The move goes against voting criteria outlined in the previous constitution stating only that a person must be over 16, a resident of the borough and a Muslim.

Mr Akhtar said the committee added the condition without support of the constitution and opposition, but the committee says the changes were agreed by all parties and reflect similar changes at other mosques in the borough.

“We have still kept this mosque open to the public and want to keep it as a public association, but only those affiliated can become members,” Mr Asghar said.

The deadline for new members is November 17. Following the completion of member registration a six-week notice period must be given before elections.


Comments (5)

09/11/13

Billy Yerache says...

Middle East in fighting comes to Waltham Forest?

10/11/13

OngarRS says...

if that picture is anything to go by, it doesn't look like any women are in the committee. Is this allowed if it is regulated by the Charities Commission. Why bleat about lack of elections when they are discriminating against half the population on the basis of gender. Great Britain in 2013 - back to the dark ages!

10/11/13

Billy Yerache says...

They need a strong 'Chair' to take charge and sort the dispute out.

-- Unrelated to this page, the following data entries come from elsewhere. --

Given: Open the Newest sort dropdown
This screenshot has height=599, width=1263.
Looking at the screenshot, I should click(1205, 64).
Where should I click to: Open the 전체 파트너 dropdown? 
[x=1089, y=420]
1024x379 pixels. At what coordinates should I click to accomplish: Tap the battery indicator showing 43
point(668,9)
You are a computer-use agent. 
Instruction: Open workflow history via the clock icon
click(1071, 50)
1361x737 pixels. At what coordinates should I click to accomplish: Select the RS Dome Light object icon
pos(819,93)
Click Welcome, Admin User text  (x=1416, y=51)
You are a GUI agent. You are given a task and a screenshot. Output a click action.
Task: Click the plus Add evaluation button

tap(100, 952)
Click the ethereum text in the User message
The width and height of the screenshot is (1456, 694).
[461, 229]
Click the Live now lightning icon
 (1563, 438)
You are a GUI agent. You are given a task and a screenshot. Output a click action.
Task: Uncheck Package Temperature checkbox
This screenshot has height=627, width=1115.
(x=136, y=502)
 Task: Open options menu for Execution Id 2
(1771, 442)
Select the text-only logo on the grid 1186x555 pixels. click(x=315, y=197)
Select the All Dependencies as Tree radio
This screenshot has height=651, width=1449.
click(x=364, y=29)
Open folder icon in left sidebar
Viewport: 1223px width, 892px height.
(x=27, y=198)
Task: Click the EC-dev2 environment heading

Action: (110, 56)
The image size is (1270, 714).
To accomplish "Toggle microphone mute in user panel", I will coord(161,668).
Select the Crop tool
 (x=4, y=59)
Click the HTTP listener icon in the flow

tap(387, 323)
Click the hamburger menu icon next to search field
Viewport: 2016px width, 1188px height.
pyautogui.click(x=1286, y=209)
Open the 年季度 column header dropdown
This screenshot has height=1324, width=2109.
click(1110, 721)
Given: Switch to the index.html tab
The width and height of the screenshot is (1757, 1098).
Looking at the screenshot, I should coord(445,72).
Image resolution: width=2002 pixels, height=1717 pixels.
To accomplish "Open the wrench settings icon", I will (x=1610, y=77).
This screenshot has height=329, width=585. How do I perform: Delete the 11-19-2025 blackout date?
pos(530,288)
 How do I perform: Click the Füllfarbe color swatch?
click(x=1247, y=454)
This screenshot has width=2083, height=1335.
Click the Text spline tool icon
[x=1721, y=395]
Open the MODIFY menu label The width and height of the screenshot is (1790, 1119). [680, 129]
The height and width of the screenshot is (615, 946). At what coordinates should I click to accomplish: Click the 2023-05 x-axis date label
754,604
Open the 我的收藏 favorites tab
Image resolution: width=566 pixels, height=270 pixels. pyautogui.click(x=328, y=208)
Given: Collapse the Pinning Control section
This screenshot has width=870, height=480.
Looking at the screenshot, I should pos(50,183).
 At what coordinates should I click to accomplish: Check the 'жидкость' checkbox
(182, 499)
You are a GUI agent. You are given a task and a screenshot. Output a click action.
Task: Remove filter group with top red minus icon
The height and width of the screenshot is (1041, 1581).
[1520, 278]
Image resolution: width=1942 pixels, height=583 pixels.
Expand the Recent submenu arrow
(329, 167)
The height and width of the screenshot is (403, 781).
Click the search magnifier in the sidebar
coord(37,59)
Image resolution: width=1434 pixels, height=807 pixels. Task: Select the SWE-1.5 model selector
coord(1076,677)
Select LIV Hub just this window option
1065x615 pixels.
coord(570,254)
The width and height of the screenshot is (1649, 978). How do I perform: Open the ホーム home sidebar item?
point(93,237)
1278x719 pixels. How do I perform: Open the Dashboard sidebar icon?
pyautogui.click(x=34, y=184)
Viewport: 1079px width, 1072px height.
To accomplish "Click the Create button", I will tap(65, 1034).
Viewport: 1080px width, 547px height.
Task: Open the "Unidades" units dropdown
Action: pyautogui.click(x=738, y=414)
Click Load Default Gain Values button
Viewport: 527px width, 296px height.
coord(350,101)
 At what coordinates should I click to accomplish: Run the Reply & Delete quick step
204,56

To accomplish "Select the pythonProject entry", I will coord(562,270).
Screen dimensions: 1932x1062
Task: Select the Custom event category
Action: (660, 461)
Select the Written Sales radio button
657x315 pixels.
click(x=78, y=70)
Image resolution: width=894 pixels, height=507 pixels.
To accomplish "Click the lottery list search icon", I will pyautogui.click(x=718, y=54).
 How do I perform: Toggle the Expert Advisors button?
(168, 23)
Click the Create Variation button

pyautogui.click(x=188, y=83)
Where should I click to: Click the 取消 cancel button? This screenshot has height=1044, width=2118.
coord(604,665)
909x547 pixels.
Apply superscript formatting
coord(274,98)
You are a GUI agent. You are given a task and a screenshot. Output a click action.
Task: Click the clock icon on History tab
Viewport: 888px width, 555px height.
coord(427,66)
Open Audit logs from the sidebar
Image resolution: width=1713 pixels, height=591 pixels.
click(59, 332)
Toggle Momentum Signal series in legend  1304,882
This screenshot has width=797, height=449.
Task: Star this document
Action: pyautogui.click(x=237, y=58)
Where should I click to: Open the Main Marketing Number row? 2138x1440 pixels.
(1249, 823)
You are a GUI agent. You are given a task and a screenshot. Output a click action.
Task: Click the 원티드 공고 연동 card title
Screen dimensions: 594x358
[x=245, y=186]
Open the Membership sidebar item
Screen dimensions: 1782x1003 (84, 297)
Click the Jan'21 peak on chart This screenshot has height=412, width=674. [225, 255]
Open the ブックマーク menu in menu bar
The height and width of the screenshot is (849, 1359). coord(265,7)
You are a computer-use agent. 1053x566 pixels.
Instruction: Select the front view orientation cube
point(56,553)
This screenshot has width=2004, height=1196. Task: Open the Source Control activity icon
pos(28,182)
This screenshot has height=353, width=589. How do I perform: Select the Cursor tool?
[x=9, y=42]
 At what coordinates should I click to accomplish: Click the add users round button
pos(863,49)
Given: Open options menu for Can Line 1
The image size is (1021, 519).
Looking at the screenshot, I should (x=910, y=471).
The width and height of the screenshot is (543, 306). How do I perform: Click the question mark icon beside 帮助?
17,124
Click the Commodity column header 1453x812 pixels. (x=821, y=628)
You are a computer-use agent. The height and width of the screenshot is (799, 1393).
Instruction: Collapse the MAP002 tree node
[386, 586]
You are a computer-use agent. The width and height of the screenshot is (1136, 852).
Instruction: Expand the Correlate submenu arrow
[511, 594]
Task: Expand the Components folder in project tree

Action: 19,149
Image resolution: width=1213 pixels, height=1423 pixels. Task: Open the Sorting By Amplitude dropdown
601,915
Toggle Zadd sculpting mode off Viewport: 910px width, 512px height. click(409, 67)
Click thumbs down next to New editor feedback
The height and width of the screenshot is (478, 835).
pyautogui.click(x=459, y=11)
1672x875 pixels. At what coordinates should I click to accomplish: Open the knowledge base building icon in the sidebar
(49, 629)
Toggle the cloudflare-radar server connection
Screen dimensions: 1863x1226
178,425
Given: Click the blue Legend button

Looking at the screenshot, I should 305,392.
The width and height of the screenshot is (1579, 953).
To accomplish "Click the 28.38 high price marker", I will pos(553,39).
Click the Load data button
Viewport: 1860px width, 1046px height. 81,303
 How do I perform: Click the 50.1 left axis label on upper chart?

Someone like Colin Crompton who ran the Wheeltappers and Shunters Club.

11/11/13

mdj says...

A year or two ago the local police chief was called upon to mediate between the different factions at this mosque; as an outsider, one's limited in the ability to comment, except to reflect that this doesn't happen very often at the Friends' Meeting House.
According to Private Eye, one-third of our Councillors worship at this mosque, while only 22% of the population are actually Muslim, and other Muslim Councillors may worship elsewhere.
How happy would we be if this statistic applied to a local Lodge, or golf club, or indeed any other group not open to public scrutiny?

It reminds one of the old Hollywood in-joke:
'Got to go: I'll be late for my Al-Anon meeting';
'Al-Anon? Didn't know you had a problem';
' I don't, but that's where the deals are going down these days.'

12/11/13

Walthamster says...

mdj wrote:
A year or two ago the local police chief was called upon to mediate between the different factions at this mosque; as an outsider, one's limited in the ability to comment, except to reflect that this doesn't happen very often at the Friends' Meeting House.
According to Private Eye, one-third of our Councillors worship at this mosque, while only 22% of the population are actually Muslim, and other Muslim Councillors may worship elsewhere.
How happy would we be if this statistic applied to a local Lodge, or golf club, or indeed any other group not open to public scrutiny?

It reminds one of the old Hollywood in-joke:
'Got to go: I'll be late for my Al-Anon meeting';
'Al-Anon? Didn't know you had a problem';
' I don't, but that's where the deals are going down these days.'
It's bad news for democracy if a large number of Waltham Forest Councillors worship at this mosque.
That's not only unrepresentative of the vast majority of the population, which is not Muslim. They're not even representative of all the Muslims, as some worship elsewhere.

With its committee amending the constitution to "pick and choose members as it sees fit due to the unspecific nature of the criteria", the mosque seems to be riven with political infighting.

That suggests there are real political or other gains to be made by the winners. Otherwise who would bother fighting? But if you're not muslim, you are excluded from this power group.

The people of Waltham Forest should not be governed by an unrepresentative, undemocratic clique.